The $5 bond

Every morning I drive to a parking lot near my home. I pop the trunk and dish out food in two baskets that I lower over the side of the bridge to cats who are waiting down below. It’s a nutty routine, but I look forward to getting out in the air and sun, and walking the beat-up timbers of the bridge, above the sparkling creek. I say hello to the ravens that wait impatiently on the fence for a biscuit. I take a deep breath and feel good about my mission to give these cats a better life. And then…

Once in a while I’m brought back down to earth by someone driving by, who opens the window and yells at me. A recent run-in is fairly typical.

“Hey, young lady!” shouted the elderly dude in a jacked-up pick-up truck. He’s not wearing a MAGA hat but I suspect it’s on the passenger seat. “Stop feeding those damn cats! They are a nuisance!”

I turn my back and count to ten. You never know who’s carrying a gun these days.

Thankfully this doesn’t happen often. Mostly people passing by are just curious, ask me what I’m doing – even thank me for doing it. But I’m always on my guard.

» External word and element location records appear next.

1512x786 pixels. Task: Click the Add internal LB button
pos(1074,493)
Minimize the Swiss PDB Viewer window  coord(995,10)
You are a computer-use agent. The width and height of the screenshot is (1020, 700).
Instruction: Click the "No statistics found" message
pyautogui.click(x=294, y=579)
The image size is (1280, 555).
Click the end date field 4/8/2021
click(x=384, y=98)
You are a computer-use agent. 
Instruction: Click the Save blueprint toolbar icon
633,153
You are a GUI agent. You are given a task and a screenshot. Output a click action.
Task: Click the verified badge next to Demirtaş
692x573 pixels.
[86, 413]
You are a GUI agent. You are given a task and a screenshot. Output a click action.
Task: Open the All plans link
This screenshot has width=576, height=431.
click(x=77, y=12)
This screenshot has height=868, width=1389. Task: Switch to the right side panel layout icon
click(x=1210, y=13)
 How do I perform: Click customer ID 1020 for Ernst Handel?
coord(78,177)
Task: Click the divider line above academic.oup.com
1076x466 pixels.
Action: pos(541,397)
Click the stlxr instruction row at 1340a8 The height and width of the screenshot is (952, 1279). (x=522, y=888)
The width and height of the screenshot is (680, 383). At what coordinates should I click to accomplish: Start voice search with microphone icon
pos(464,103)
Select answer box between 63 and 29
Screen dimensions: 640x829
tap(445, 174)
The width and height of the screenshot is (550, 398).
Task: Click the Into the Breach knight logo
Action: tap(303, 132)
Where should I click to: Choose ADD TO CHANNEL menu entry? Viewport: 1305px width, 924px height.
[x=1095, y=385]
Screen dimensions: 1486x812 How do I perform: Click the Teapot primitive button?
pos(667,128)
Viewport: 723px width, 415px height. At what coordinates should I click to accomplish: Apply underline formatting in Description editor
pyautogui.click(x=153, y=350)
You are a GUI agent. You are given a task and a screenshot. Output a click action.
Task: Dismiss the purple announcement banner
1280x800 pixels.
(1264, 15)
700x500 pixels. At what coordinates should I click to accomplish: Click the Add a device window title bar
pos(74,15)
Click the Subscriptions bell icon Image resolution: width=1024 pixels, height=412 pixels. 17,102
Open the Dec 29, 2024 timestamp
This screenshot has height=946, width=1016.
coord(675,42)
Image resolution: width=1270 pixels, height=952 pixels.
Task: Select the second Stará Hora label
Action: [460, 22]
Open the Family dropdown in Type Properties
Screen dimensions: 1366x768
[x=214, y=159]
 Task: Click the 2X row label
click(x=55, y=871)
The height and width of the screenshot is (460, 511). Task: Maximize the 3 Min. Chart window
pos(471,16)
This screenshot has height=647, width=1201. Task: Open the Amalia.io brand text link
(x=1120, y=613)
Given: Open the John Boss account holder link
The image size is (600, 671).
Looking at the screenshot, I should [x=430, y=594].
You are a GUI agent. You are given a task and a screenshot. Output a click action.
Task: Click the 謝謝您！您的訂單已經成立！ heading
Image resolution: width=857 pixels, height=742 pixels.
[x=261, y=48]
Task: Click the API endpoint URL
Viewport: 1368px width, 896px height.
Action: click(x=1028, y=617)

This is because my coastal town – like most of America – is pretty divided. There’s a heavy tribe (my tribe) of artists, writers and the like – people seeking the beautiful surroundings and relative peace. And then there is the farming tribe, people with their roots deep in the coastal soil, who dislike the liberals and the tekkies who have invaded their town, and wish America would go back to the way it was, and become “great again.”

It’s a real problem when everyone insists on defining a person by their tribe. Where is there room to cross aisles, connect and grow? And who is one of the worst offenders on that score? Me. I avoid members of That Other Tribe like the plague.

And yet…

A few months ago, a well-dressed, elderly white man approached me as I was preparing food. He asked what I was doing and I told him that our volunteers feed homeless cats in several locations around the coast every day. He began to reach into his pocket and I had a momentary fear that perhaps it was for a hidden pistol. Instead he pulled out his wallet and handed me a five dollar bill.

“I love cats, too. Always had ’em. I’m sure you need money for their food.” He smiled and proceeded into the cafe.

This scene has repeated itself countless times in the last few months. Sometimes if I’m not right at my car, I return to find a $5 bill in the trunk. Through little bits of conversation with him – always very brief – I’ve learned that he and his wife moved here from Spokane to be closer to their kids, sold a beautiful property on a lake and could only afford a small house here, and he loves cats. I still don’t know his name.

But in my mind, I thought he was clearly one of MY tribe – a kind-hearted person with elevated values. Why else would he insist on donating every time he saw me?

But of course it’s never that simple.

One day he was marveling at the proximity of the ravens who caw at me in the parking lot until I toss them a treat.

“They are so close!” he exclaimed.

“Yes, they have no fear of me anymore,” I laugh.

“Is the meat stringy?” he asked.

I was flummoxed. “Stringy…?”

“Yeah, you know – when you shoot them? I have always hunted game birds.”

He could tell by my expression that I was horrified.

“But I guess you probably don’t do that kind of thing…” he added quickly, before shuffling off toward the cafe.

I was both bummed and confused. How could someone so kind to certain animals hunt birds? Since that time my uncertainly about my benefactor only increased after he told me about his beloved, late Maine Coon cat. They didn’t let him outside, he said, because they had declawed him. Once again I caught my breath. This is something I always considered akin to chopping off the tops of fingers. Once again I was repulsed, and confused.

It was New Year’s Day morning and the only business open in the parking lot was the cafe. I was there, dutifully feeding the cats, and spied my bird-killing acquaintance trudging across the parking lot. He approached me, hand outstretched with another $5 bill. He smiled and wished me happy new year. I told him I was surprised to see him there on a holiday.

He told me then that his wife has Alzheimer’s, and he was her primary caregiver. So going out for coffee and taking their dogs for a walk was the only thing he really did for himself.

He paused and looked downcast, and I felt his pain. “I’m sorry,” he said. “I don’t usually talk about this.” I told him it was more than okay, and I was glad to listen.

In that moment, the question of tribe membership didn’t matter a damn. We both love cats, and are both in the human tribe. That was more important than him being a hunter, or even a member of MAGA.

Or was he?

As I said goodbye and said I hoped 2025 was great for us both, he surprised me by replying, “Oh I’m sure it will be, with the new guy in the White House.”

And then he grinned and winked – a gesture I’m still not sure the meaning of. Was he serious? Or joking? But it doesn’t matter, we were on common ground.